Extracted records section start

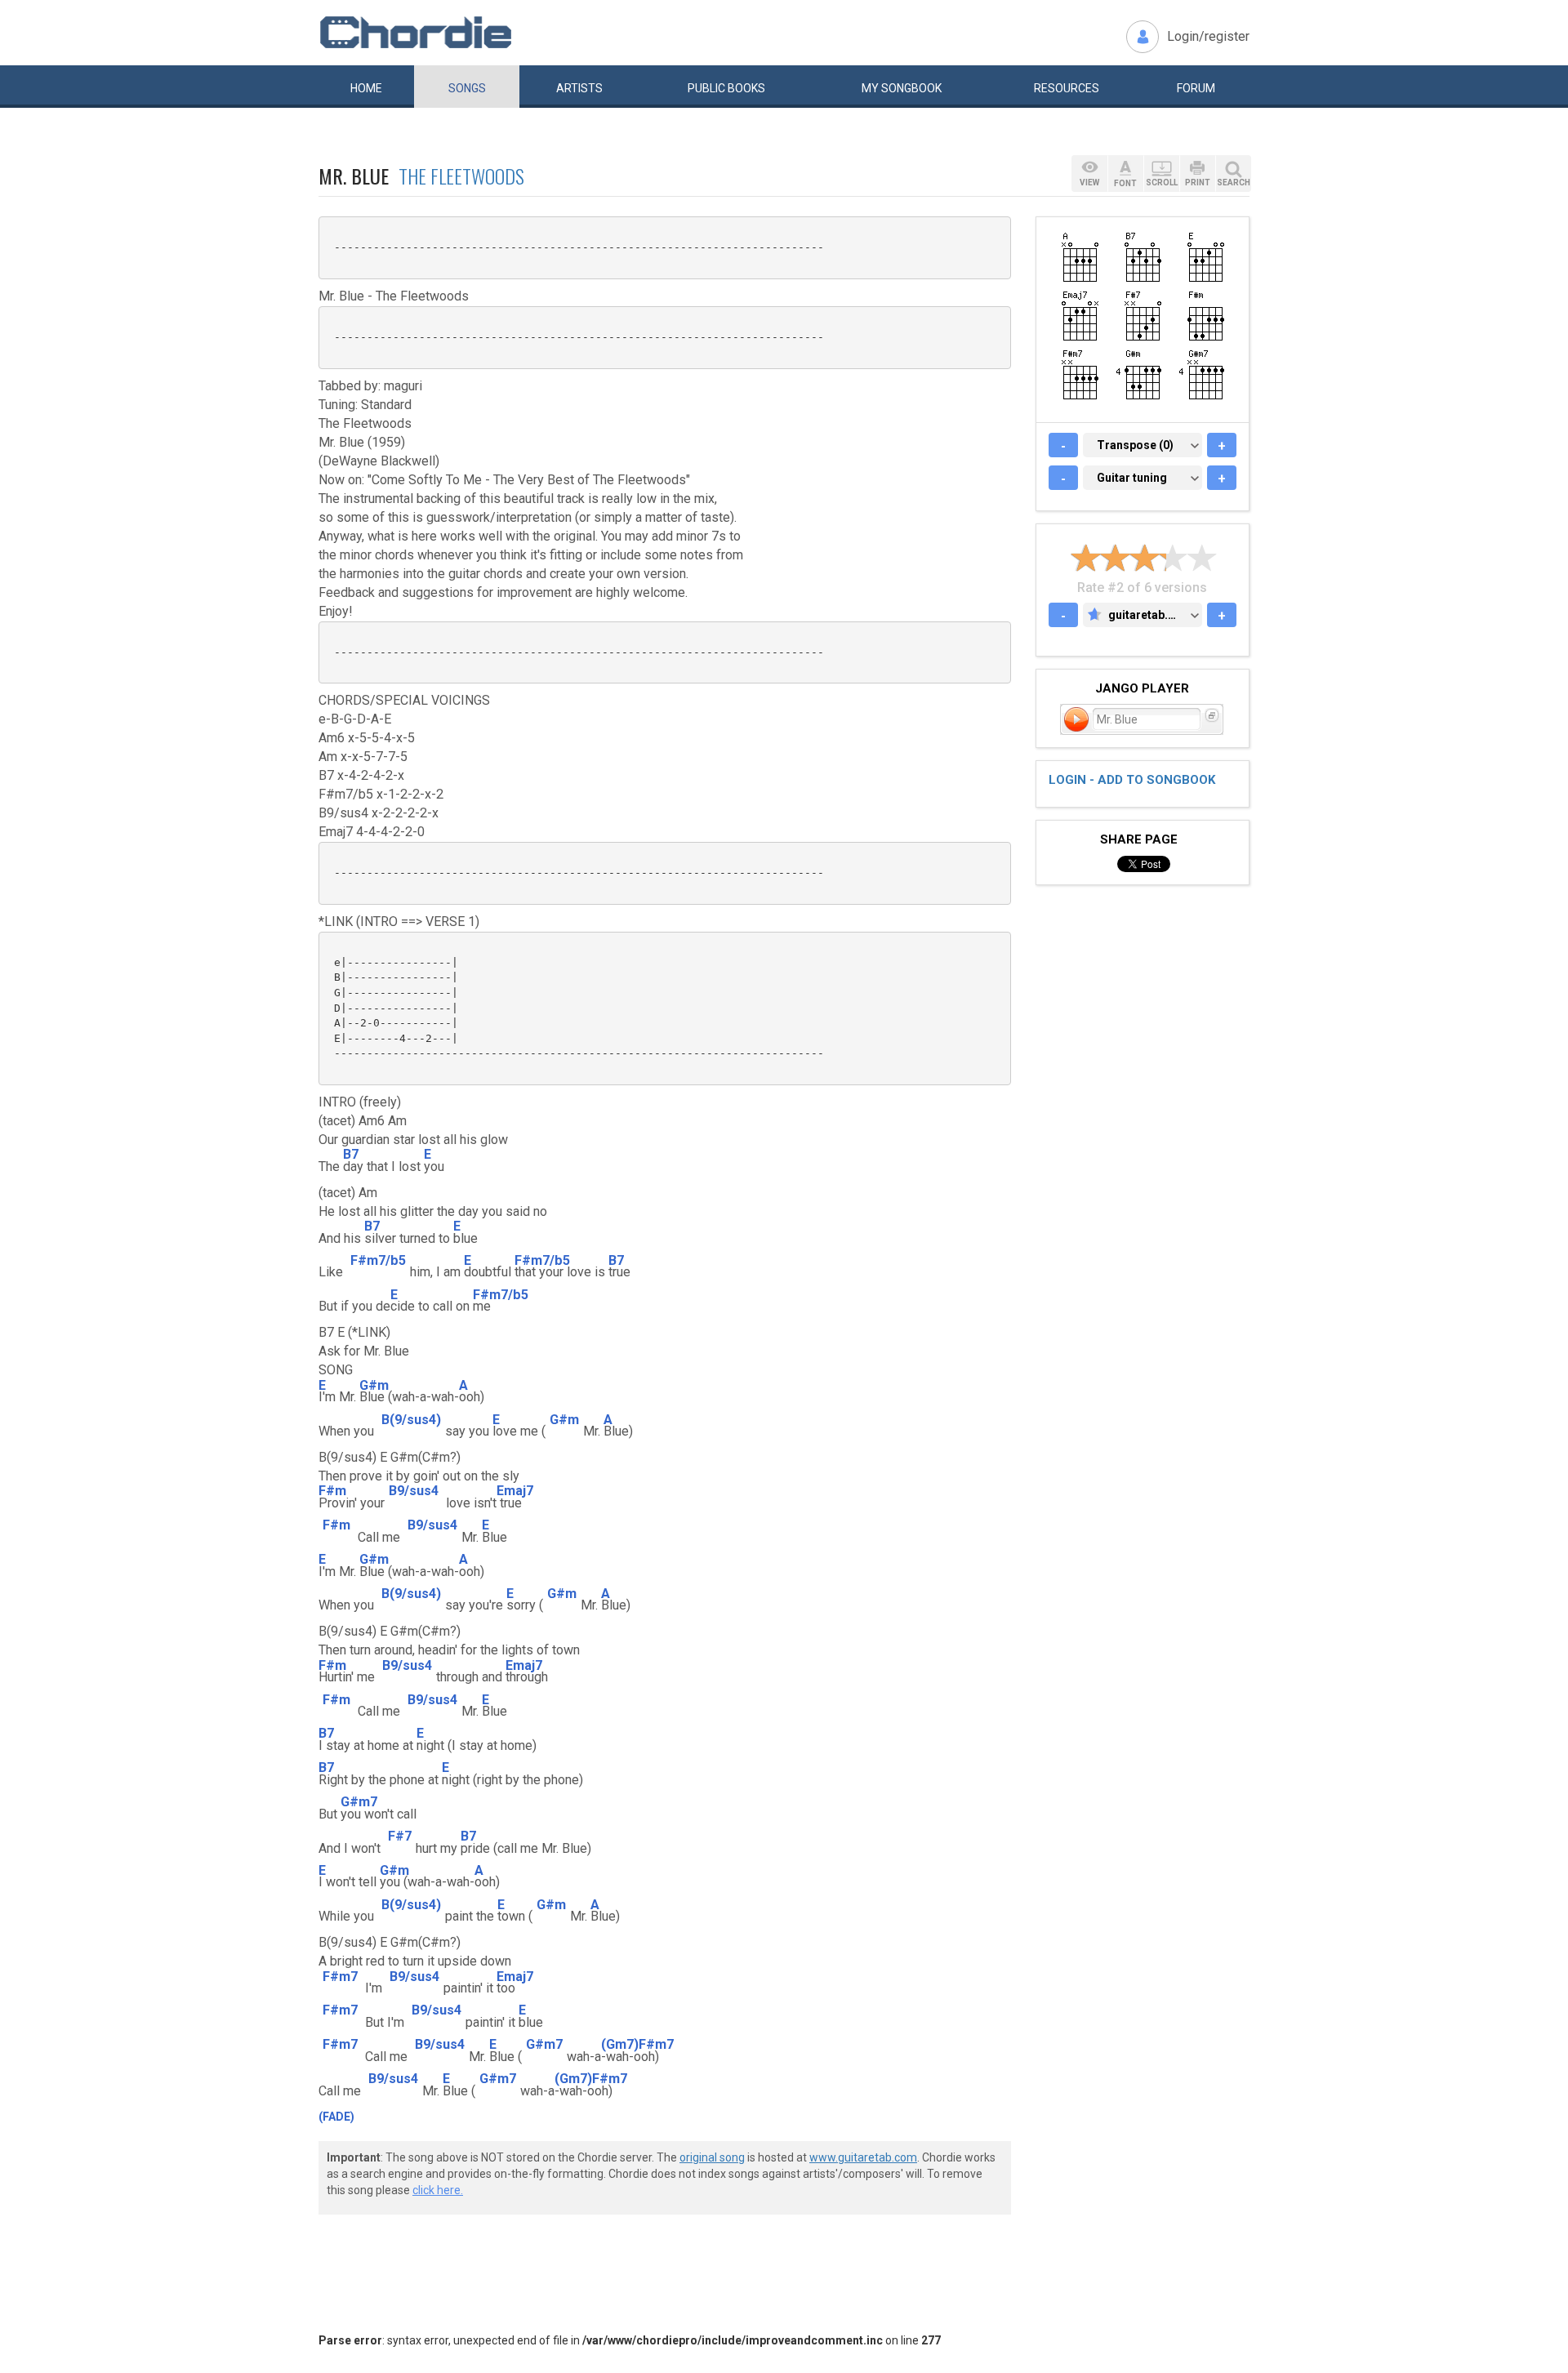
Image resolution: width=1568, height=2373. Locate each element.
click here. (437, 2190)
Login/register (1208, 36)
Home (366, 88)
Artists (579, 88)
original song (712, 2157)
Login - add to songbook (1132, 779)
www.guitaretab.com (863, 2157)
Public (726, 88)
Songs (467, 88)
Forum (1196, 88)
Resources (1066, 88)
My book (902, 88)
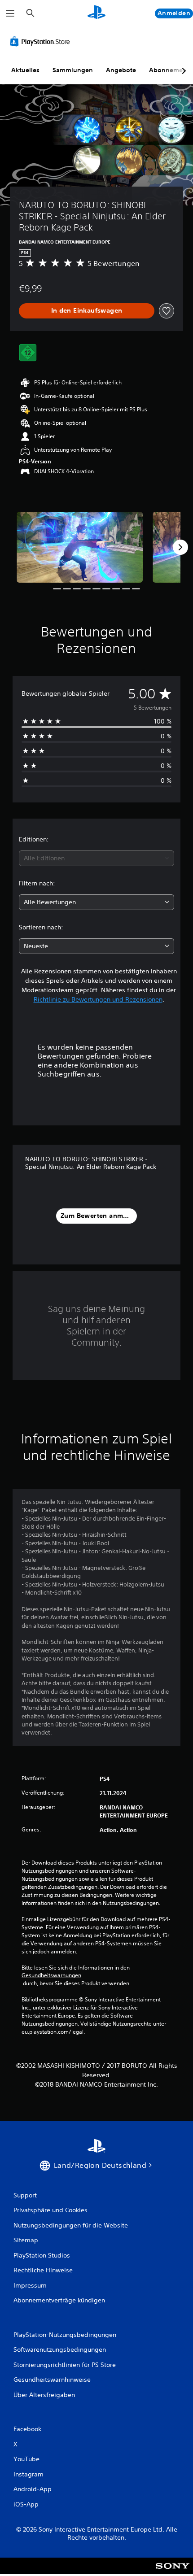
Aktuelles (25, 70)
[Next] (180, 547)
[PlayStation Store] (41, 41)
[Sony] (172, 2572)
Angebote (121, 70)
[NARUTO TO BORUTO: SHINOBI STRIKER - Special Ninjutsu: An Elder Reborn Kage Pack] (80, 547)
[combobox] (96, 858)
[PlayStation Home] (96, 13)
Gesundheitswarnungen (51, 1975)
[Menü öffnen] (10, 13)
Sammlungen (73, 70)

Extracted records section end

**Prompt:**
Where the string "PlayStation" appears in a line of the entries above, return that line.

**Final answer:**
[PlayStation Store] (41, 41)
[PlayStation Home] (96, 13)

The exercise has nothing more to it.